WHAT THIS TASK INVOLVES »
Lines from the one containing "Instruction: Click the" through the last line of the records below need to be repeated exactly; nothing else, and no pictures.
#### MATERIAL PROVIDED ####
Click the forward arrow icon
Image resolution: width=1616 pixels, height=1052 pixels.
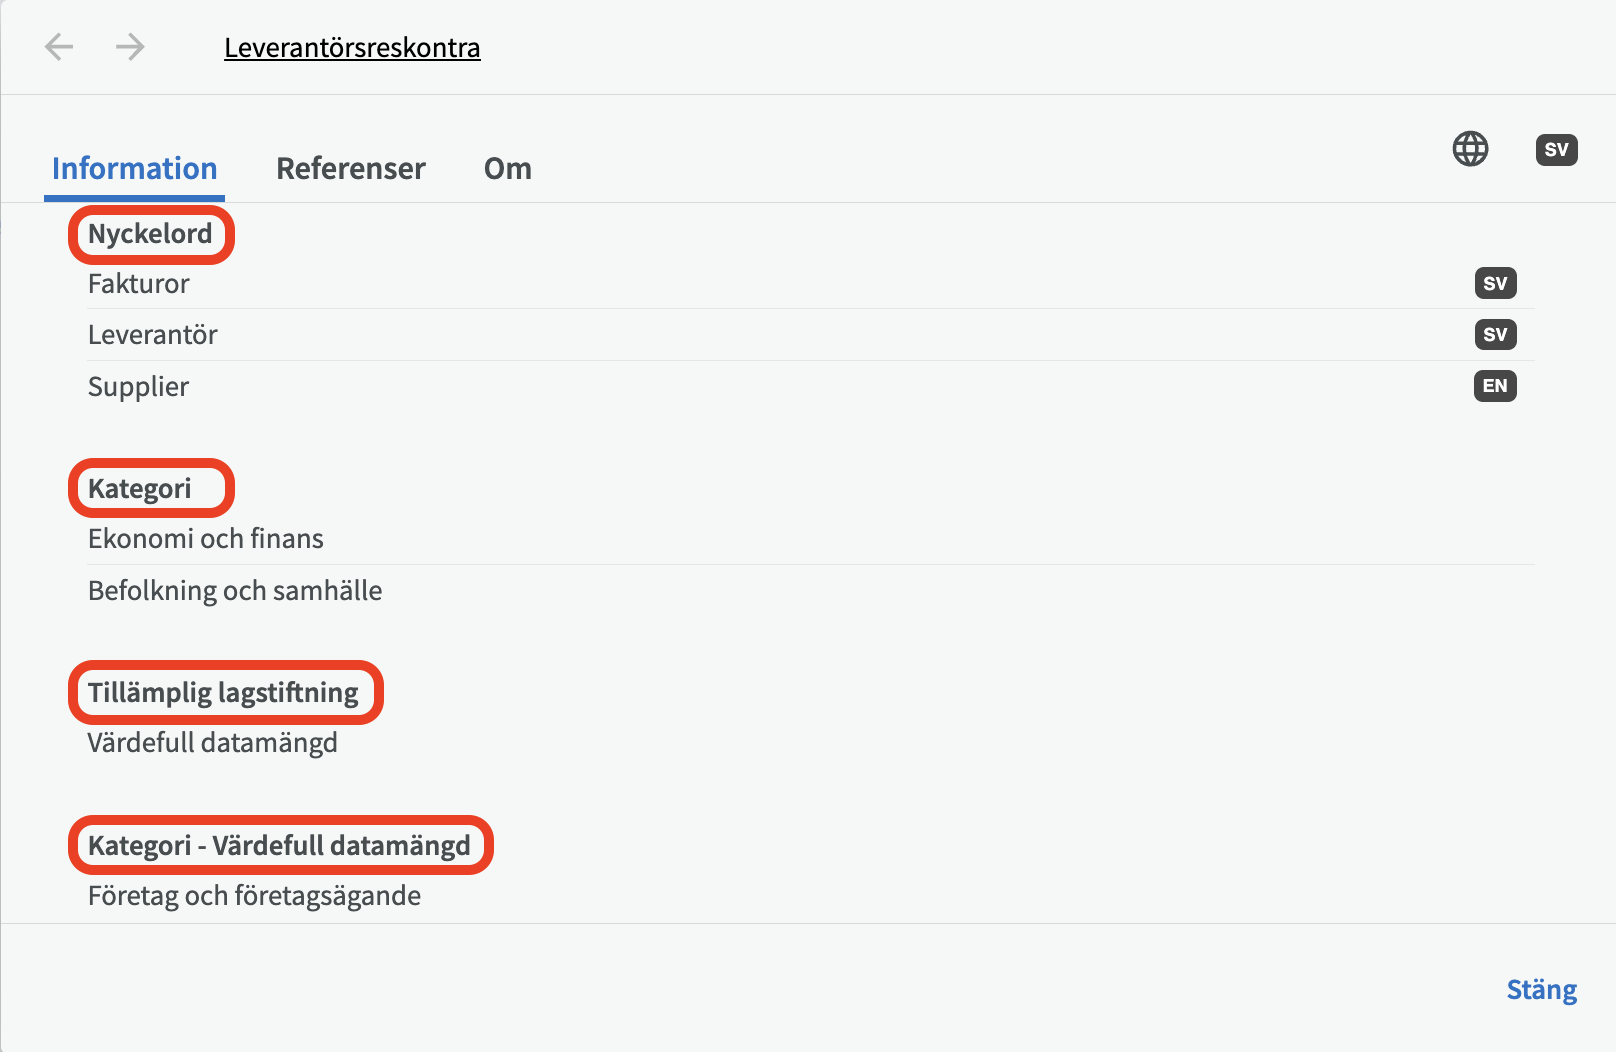click(130, 47)
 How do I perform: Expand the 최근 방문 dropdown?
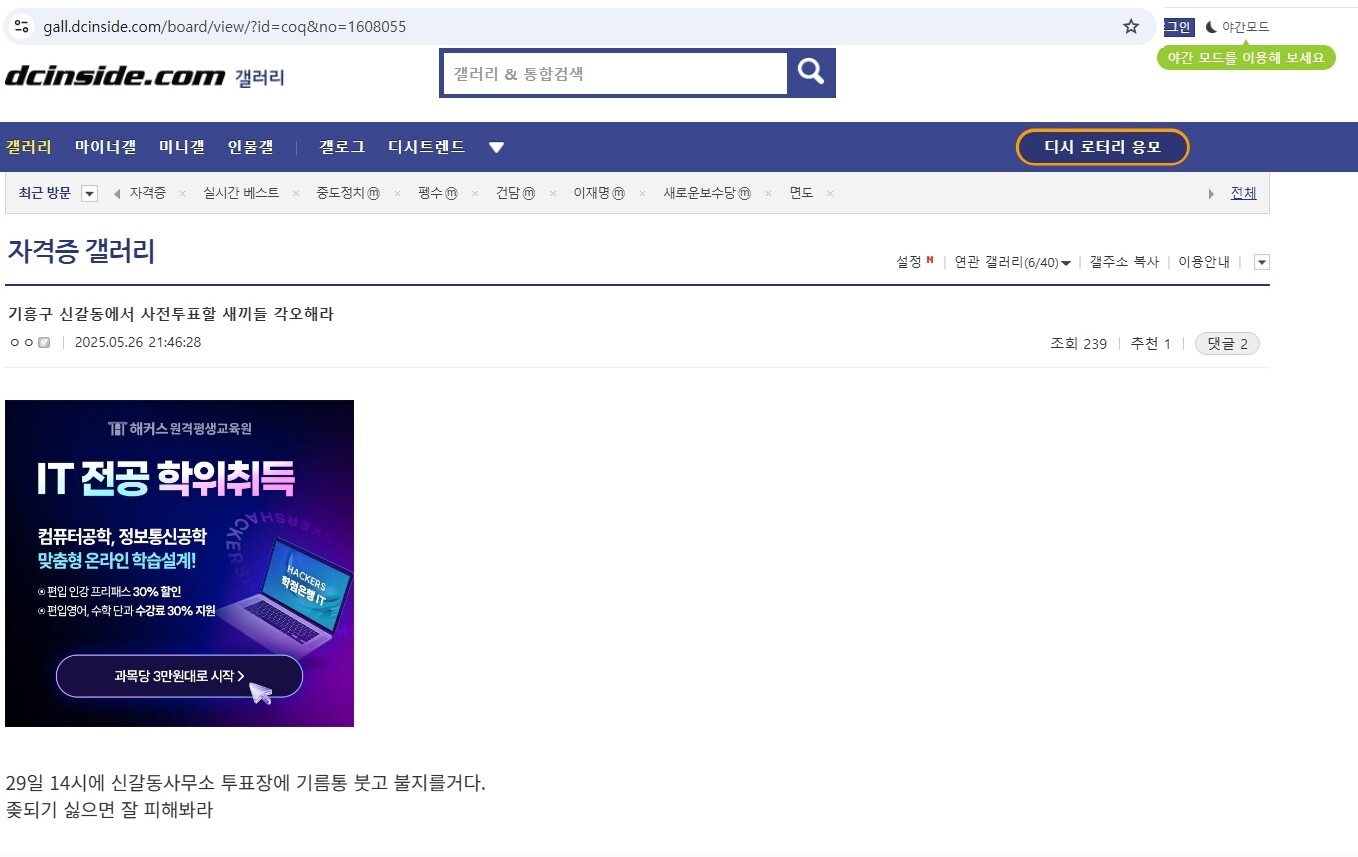point(89,193)
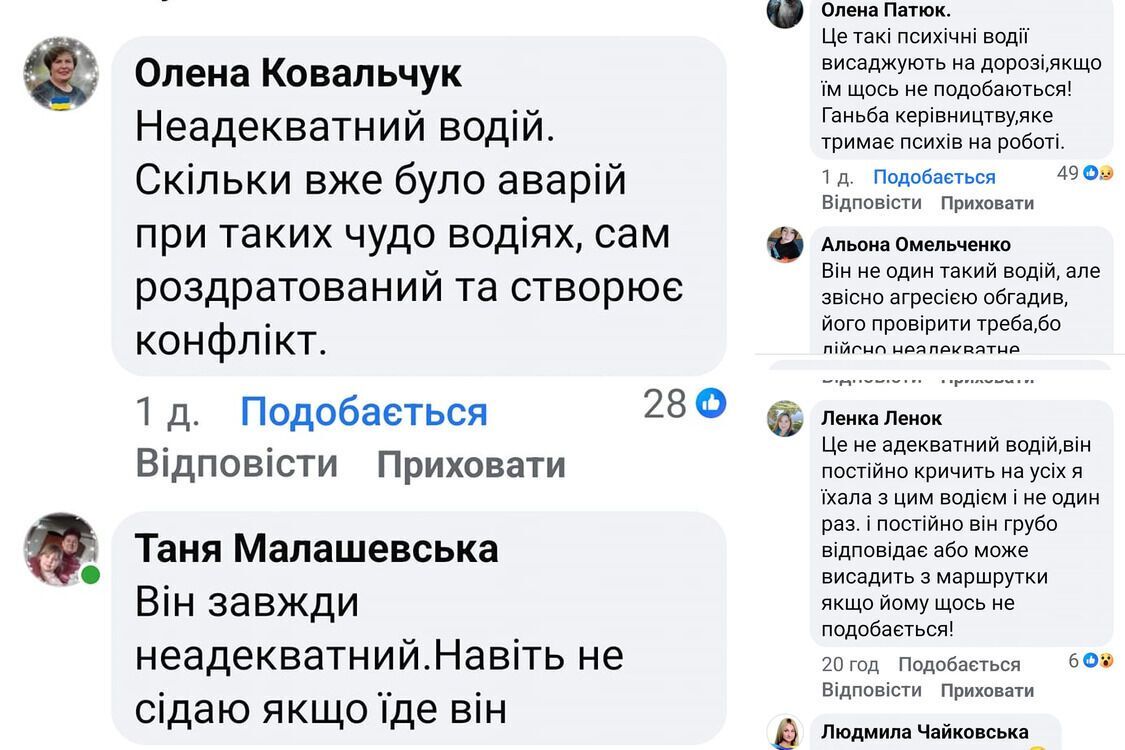Open Олена Патюк's profile picture
Screen dimensions: 1125x750
(787, 13)
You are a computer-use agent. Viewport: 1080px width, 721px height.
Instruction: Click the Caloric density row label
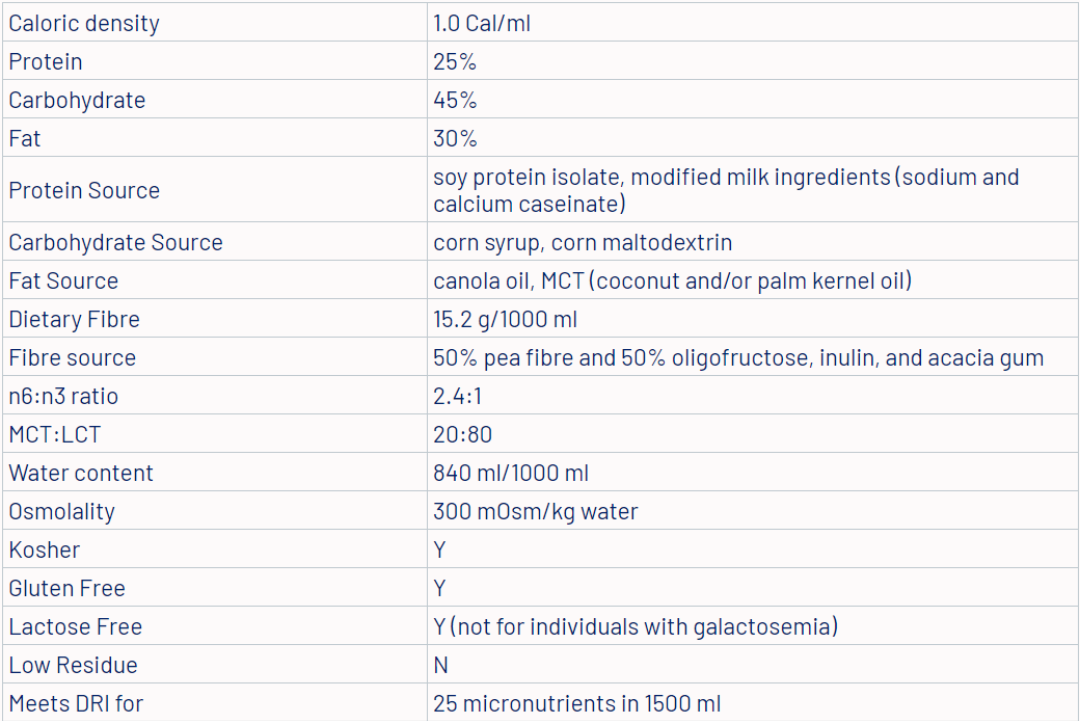tap(84, 23)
####
EXERCISE RESULT »
Instruction: Click the Caloric density row label
tap(84, 23)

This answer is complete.